Setelah kematian Firaun, tidak berarti dakwah Nabi Musa telah selesai masih banyak yang harus dikerjakannya untuk membawa ummatnya kepada jalan yang benar. Dan beliau sendiri selalu memohon petunjuk kepada Allah untuk membimbing umatnya.Begitulah riwayat hidup Nabi Musa yang mengajak umatnya ke jalan yang benar. Meskipun permintaan mereka telah banyak dikabulkan Allah namun bangsa Israel yang keras kepala selalu menentangnya.
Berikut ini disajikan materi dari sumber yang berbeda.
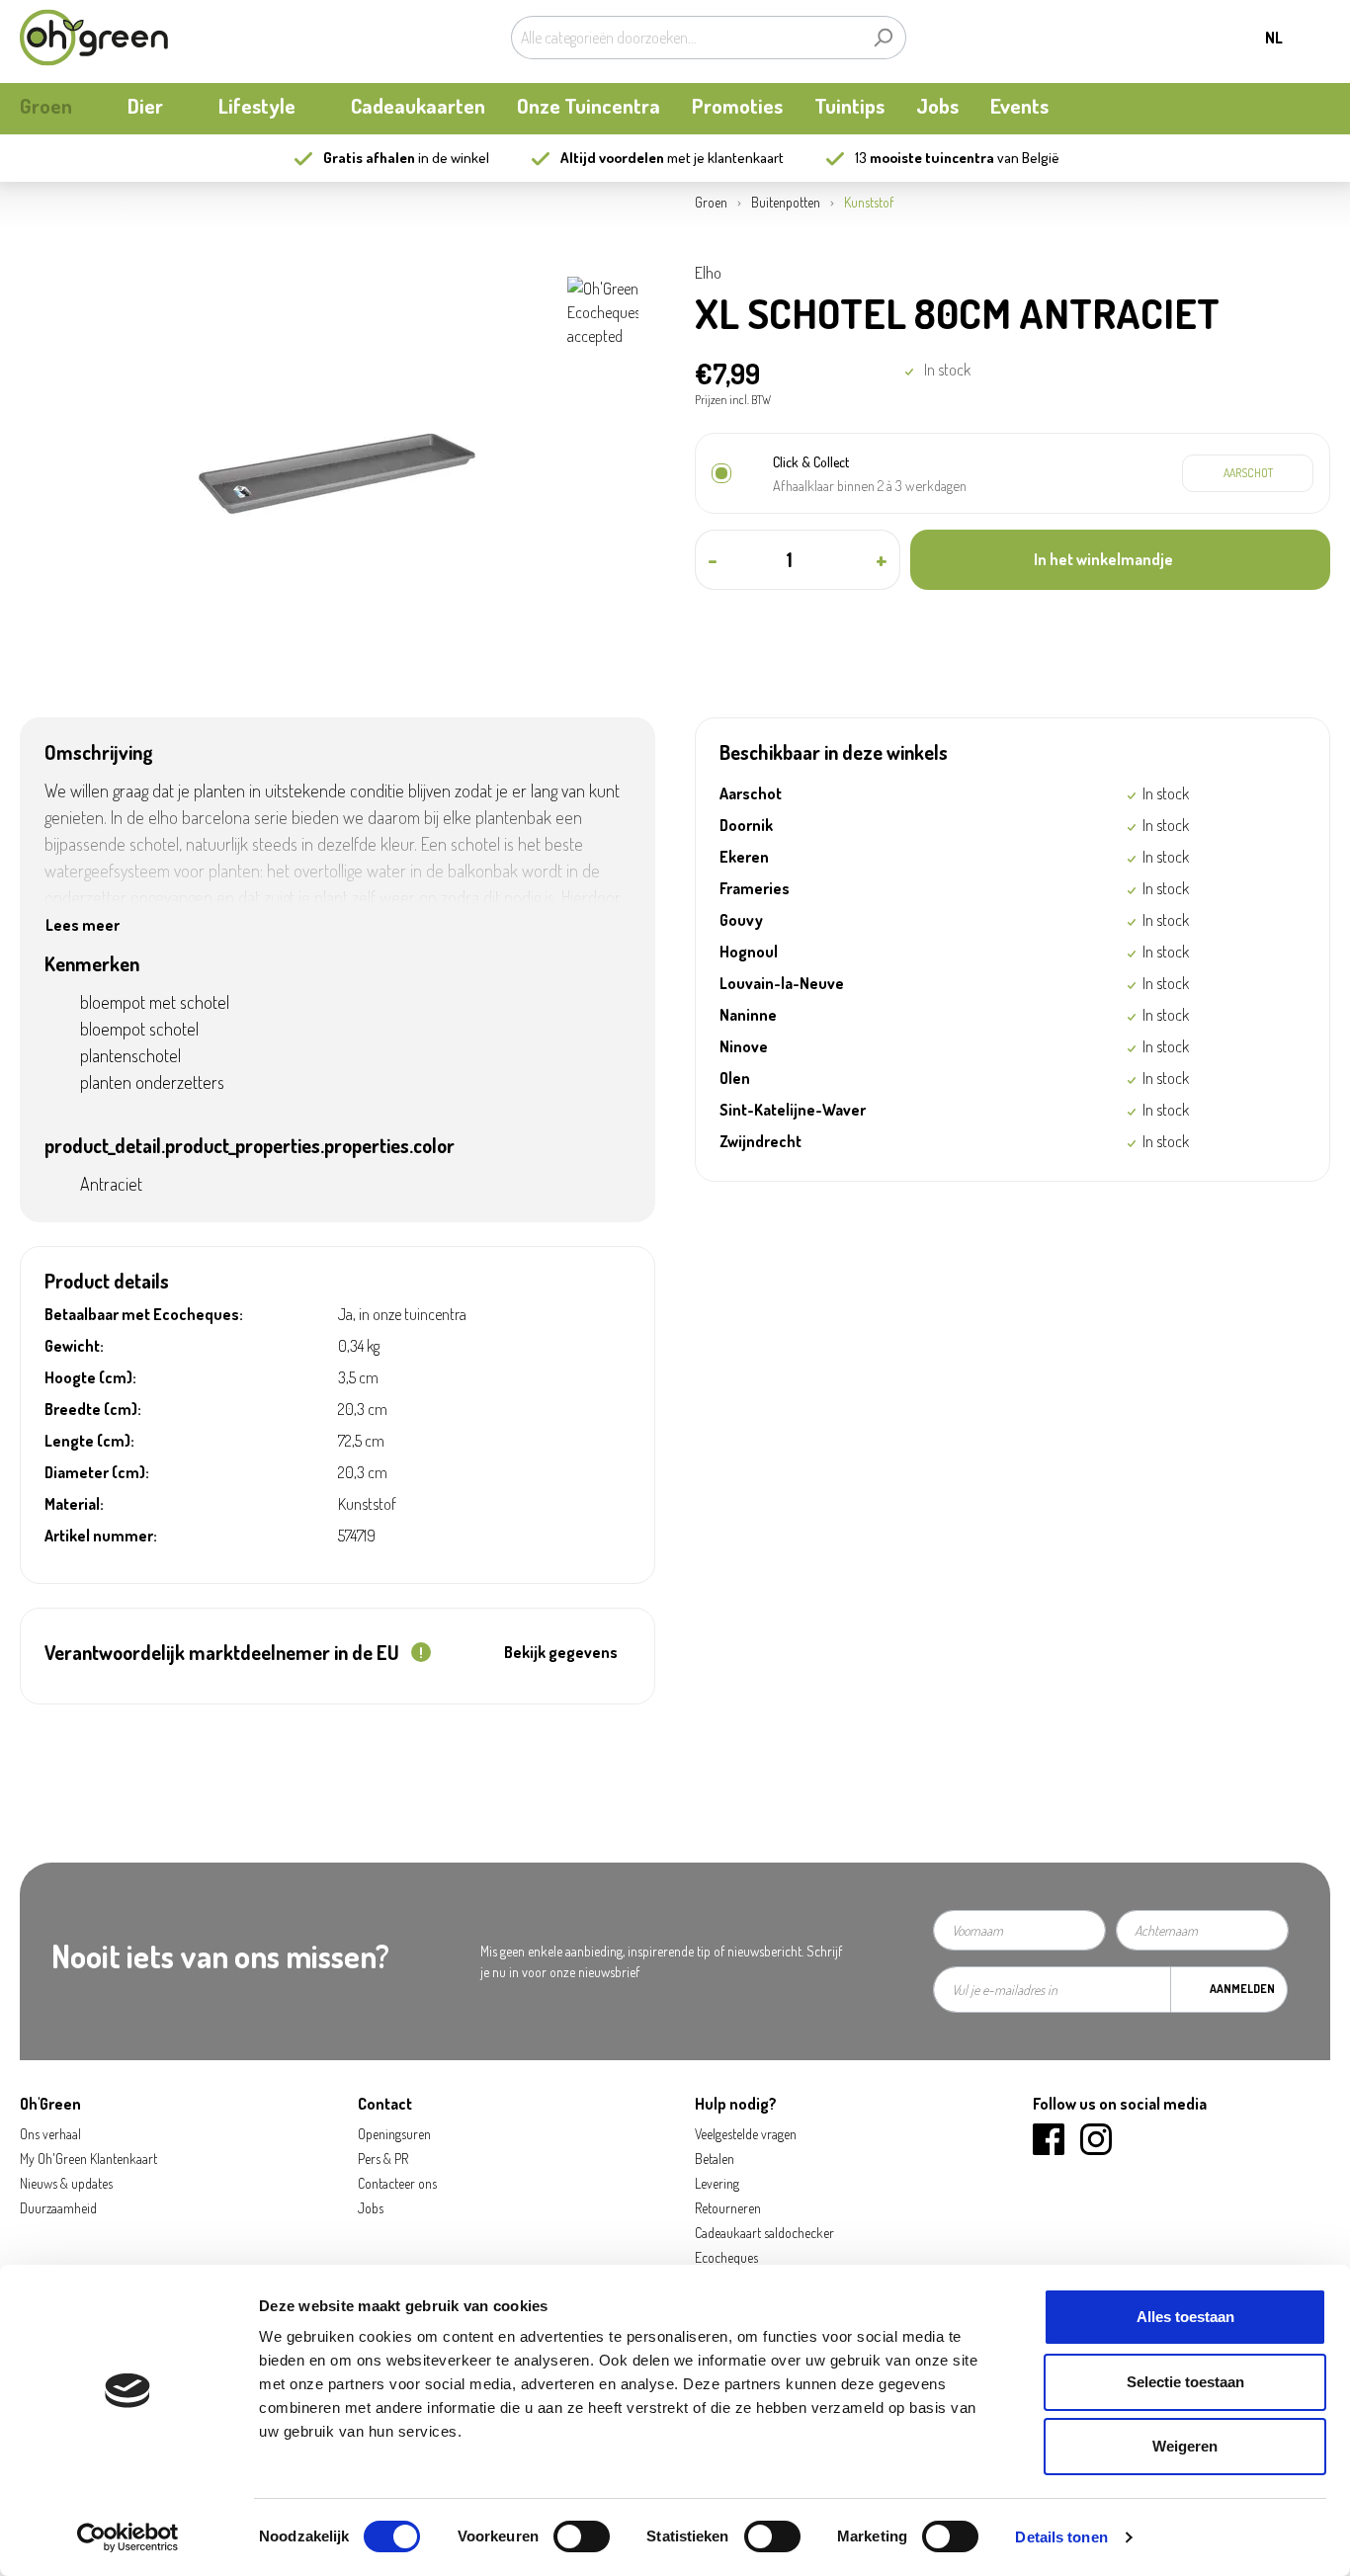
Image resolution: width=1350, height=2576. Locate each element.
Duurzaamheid (58, 2208)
Dan hancurlah musuh-musuhnya, hancurlah Firaun, Haman, Qorun, dan kaum Kanaan. Nabi Musa meninggal dunia dalam usia 120 tahun di padang Tieh.
Nabi Musa dan kaumnya patut dijadikan ibarat agar kaum muslimin dapat mengambil hikmah yang besar. Bahkan Allah begitu banyak menempatkan cerita Bani Israil dan nabi-nabinya dalam al-Quran. Ini menjadi hikmah bagi kita agar meneladani perjuangan para nabi dan rasul dan menjaga diri dari adzab yang telah menimpa mereka.